Print the records exactly as they appear, beginning at the line that contains "This screenshot has height=444, width=600." and stopping after the line that contains "Image resolution: width=439".

^^^^^^^^^^^^^^^^

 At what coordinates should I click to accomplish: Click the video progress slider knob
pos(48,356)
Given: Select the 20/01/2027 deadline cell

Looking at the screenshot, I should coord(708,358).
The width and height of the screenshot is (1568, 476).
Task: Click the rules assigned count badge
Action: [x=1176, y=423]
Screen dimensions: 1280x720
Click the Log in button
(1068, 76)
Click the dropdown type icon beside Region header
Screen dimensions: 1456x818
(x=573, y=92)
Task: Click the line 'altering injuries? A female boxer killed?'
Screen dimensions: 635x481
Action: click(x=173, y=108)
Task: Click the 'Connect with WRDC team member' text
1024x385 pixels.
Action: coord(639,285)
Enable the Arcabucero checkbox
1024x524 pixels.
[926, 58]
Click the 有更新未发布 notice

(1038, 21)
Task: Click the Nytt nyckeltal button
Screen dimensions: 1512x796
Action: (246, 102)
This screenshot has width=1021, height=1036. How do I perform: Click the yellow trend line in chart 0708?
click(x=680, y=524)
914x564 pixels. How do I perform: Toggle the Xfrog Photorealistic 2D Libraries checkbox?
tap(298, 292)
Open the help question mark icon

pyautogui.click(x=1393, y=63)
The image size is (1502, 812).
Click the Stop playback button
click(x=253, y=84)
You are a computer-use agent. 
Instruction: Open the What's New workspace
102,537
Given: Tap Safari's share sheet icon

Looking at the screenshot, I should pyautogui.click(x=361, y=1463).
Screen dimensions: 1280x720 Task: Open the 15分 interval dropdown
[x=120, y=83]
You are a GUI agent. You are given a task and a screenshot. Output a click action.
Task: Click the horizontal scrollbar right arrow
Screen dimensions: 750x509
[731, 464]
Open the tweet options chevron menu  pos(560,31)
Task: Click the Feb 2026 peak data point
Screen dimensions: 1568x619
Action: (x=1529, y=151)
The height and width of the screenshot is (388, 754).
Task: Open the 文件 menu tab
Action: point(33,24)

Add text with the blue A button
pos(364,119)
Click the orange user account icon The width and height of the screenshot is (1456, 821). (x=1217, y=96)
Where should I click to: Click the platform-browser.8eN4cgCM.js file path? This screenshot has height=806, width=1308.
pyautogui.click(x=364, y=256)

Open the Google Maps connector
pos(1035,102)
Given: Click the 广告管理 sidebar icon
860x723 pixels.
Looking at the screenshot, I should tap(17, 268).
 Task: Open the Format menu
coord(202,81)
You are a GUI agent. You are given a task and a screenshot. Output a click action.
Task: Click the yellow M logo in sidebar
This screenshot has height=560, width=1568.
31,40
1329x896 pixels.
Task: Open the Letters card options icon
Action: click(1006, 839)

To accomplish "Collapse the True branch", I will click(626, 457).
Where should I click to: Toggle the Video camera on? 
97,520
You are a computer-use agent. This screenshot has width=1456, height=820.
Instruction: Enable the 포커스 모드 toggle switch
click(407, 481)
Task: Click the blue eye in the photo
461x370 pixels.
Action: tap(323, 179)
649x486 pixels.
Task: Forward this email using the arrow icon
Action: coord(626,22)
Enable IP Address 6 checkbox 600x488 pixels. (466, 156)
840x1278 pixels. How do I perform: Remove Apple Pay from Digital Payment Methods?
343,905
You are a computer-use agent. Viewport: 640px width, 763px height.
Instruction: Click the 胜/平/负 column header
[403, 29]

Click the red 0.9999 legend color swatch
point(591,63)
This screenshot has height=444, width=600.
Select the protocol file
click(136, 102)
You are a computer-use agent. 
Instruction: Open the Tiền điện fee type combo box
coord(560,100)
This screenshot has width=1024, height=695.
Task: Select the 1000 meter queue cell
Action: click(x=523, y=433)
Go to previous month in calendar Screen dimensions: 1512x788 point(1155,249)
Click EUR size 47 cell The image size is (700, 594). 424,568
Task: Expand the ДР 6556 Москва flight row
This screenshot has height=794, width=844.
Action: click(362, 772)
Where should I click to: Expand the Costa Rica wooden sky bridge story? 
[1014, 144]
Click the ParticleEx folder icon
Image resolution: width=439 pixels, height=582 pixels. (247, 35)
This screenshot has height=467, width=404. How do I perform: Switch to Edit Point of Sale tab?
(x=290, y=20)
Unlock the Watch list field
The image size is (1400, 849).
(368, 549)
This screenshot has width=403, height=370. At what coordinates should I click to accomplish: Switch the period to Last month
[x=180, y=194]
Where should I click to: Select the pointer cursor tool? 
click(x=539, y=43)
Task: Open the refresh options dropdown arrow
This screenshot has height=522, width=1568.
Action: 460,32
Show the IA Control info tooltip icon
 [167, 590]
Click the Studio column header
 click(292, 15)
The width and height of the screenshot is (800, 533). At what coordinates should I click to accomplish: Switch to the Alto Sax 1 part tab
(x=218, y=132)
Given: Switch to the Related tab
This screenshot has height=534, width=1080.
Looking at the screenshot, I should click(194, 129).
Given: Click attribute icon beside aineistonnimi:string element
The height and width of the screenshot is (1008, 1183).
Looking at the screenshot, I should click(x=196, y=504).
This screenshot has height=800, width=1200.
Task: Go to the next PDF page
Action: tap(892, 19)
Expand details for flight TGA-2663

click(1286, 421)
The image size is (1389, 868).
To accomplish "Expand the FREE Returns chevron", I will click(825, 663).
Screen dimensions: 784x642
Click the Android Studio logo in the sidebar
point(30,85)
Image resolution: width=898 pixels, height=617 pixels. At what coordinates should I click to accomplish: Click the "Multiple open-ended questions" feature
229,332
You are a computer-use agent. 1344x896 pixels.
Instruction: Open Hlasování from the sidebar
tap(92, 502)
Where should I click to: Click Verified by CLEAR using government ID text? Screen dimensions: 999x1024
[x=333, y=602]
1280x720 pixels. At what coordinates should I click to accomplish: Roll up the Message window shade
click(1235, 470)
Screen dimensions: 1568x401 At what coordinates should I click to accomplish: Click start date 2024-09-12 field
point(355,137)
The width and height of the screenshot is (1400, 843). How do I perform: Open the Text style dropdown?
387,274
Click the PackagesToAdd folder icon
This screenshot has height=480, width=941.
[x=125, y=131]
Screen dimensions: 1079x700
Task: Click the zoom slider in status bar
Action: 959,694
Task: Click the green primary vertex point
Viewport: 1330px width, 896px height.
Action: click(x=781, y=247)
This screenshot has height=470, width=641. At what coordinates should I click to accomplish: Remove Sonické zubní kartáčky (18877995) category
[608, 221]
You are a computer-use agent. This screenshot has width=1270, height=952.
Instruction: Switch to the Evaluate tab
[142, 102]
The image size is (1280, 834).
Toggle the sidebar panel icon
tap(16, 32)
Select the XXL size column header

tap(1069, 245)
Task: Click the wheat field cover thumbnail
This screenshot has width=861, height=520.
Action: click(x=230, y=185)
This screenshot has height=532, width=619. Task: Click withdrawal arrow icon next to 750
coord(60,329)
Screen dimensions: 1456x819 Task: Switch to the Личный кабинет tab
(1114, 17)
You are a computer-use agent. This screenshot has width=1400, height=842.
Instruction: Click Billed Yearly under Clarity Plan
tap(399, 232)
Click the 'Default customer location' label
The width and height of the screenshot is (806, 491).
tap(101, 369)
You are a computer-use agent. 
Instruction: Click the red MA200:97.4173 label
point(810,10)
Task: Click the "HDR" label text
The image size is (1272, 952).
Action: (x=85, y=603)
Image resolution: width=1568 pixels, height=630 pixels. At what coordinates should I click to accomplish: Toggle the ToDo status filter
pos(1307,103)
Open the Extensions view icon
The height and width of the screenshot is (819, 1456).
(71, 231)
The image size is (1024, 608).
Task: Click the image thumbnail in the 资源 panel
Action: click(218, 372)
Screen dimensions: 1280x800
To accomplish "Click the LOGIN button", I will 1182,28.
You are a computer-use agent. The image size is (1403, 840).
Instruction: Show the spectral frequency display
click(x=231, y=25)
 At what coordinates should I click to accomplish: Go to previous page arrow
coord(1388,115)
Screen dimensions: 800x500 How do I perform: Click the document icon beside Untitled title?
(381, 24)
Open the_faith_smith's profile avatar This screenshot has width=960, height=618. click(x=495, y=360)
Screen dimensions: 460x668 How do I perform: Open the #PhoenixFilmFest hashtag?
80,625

^^^^^^^^^^^^^^^^

| Task response |
This screenshot has height=444, width=600.
Select the protocol file
click(136, 102)
You are a computer-use agent. 
Instruction: Open the Tiền điện fee type combo box
coord(560,100)
This screenshot has width=1024, height=695.
Task: Select the 1000 meter queue cell
Action: click(x=523, y=433)
Go to previous month in calendar Screen dimensions: 1512x788 point(1155,249)
Click EUR size 47 cell The image size is (700, 594). 424,568
Task: Expand the ДР 6556 Москва flight row
This screenshot has height=794, width=844.
Action: click(362, 772)
Where should I click to: Expand the Costa Rica wooden sky bridge story? 
[1014, 144]
Click the ParticleEx folder icon
Image resolution: width=439 pixels, height=582 pixels. (247, 35)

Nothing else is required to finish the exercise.